Spirometrie. Spirometrie wird verwendet, um die Studienteilnehmer zu phänotypisieren. Ein tragbarer Standard-Pneumotachograph (ML3500, MicroLab) wird gemäß den Empfehlungen des Herstellers kalibriert und verwendet, internationale Empfehlungen werden befolgt. Jedes Kind führt drei forcierte Ausatmungsmanöver durch, die höchsten FEV1- und FVC-Werte werden identifiziert, FEV1 und das FEV1/FVC-Verhältnis werden aufgezeichnet.

Reaktion des Bronchodilatators. Wir messen FEV1 vor und 15 Minuten nach 200 Mikrogramm Salbutaom (Mid/Spacer).

Haut-Prick-Reaktivität. Der Haut-Prick-Test wird verwendet, um die Reaktivität gegenüber Katzenhaaren, Hausstaubmilben, Hühnereiern, Baumpollen, Lieschgras, Hundehaaren, Katzenhaaren, Aspergillus und Alterneria (Allergene bereitgestellt von ALK, Northampton) zu bestimmen. Positive (Histamin 10 mg/ml) und negative Kontrollen (0,9 % Kochsalzlösung) werden verwendet. Atopie wird als mindestens eine Quaddel definiert, die im längsten Durchmesser mehr als 2 mm misst.

Umgebungs-NO2-Konzentration. Unter Verwendung des NO2-Diffusionsrohrnetzes von Aberdeen werden wir die wahrscheinliche durchschnittliche wöchentliche NO2-Exposition für jedes Kind in der Woche, in der die Messungen durchgeführt wurden, bewerten.
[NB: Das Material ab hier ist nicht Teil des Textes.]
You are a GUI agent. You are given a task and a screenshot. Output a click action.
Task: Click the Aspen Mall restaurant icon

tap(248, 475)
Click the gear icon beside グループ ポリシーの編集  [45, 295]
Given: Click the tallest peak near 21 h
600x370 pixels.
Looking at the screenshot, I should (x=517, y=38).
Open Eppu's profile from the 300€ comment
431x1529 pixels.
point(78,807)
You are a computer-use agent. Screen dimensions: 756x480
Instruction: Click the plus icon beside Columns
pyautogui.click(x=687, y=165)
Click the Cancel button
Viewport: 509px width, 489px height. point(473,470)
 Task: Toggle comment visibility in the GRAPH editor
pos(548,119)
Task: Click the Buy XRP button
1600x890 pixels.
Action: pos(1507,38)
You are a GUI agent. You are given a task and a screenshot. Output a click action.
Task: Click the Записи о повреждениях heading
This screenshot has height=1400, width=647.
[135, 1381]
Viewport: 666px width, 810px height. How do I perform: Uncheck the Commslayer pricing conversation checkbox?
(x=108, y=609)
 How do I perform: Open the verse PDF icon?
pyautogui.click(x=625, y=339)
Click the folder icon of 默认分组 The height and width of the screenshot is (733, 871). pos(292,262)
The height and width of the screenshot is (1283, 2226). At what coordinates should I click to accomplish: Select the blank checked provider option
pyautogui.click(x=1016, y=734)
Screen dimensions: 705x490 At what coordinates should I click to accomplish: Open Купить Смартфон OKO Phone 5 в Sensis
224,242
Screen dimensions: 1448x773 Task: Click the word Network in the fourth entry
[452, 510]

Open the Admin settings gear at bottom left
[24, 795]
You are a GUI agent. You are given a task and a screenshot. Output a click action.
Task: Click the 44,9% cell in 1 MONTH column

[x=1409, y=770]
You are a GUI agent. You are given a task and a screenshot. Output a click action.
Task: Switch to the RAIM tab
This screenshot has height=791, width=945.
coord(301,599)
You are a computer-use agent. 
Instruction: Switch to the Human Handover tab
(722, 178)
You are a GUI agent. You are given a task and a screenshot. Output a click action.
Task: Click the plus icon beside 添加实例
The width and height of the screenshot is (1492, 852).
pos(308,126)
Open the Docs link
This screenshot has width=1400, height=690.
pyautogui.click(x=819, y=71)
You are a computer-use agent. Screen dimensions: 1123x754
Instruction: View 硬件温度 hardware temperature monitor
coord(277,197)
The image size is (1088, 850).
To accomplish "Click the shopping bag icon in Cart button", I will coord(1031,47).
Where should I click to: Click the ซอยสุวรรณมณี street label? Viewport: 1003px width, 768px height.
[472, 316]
Ergänzt wird dies durch eine Bewertung der NO2-Exposition in Innenräumen anhand von Fragebogendaten.

Pollenbelastung. Dazu wird die vorhersagbare Saisonabhängigkeit der Pollenproduktion betrachtet, d. h. Baumpollen März/April Gräserpollen Juni/Juli. Pollenkonzentrationen werden in Aberdeen nicht gemessen und Konzentrationen in Dundee werden als Referenzrahmen verwendet und von der National Pollen and Aerobiology Research Unit zum Selbstkostenpreis (500 £) bereitgestellt. Der Unterschied zwischen der Pollensaison zwischen Aberdeen und Dundee ist wahrscheinlich sehr gering und nicht ausreichend, um den Zeitpunkt der Pollenexposition zu beeinflussen.